- _HOW TO COMPLETE THIS TASK_: An exact reproduction of all the entries is the expected answer.

- _THE DATA_:

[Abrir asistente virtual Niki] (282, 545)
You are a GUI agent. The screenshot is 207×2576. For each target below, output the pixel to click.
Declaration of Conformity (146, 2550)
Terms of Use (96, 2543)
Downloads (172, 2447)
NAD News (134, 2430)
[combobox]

- _RESULT OF THIS EXERCISE_:
[Abrir asistente virtual Niki] (282, 545)
You are a GUI agent. The screenshot is 207×2576. For each target below, output the pixel to click.
Declaration of Conformity (146, 2550)
Terms of Use (96, 2543)
Downloads (172, 2447)
NAD News (134, 2430)
[combobox]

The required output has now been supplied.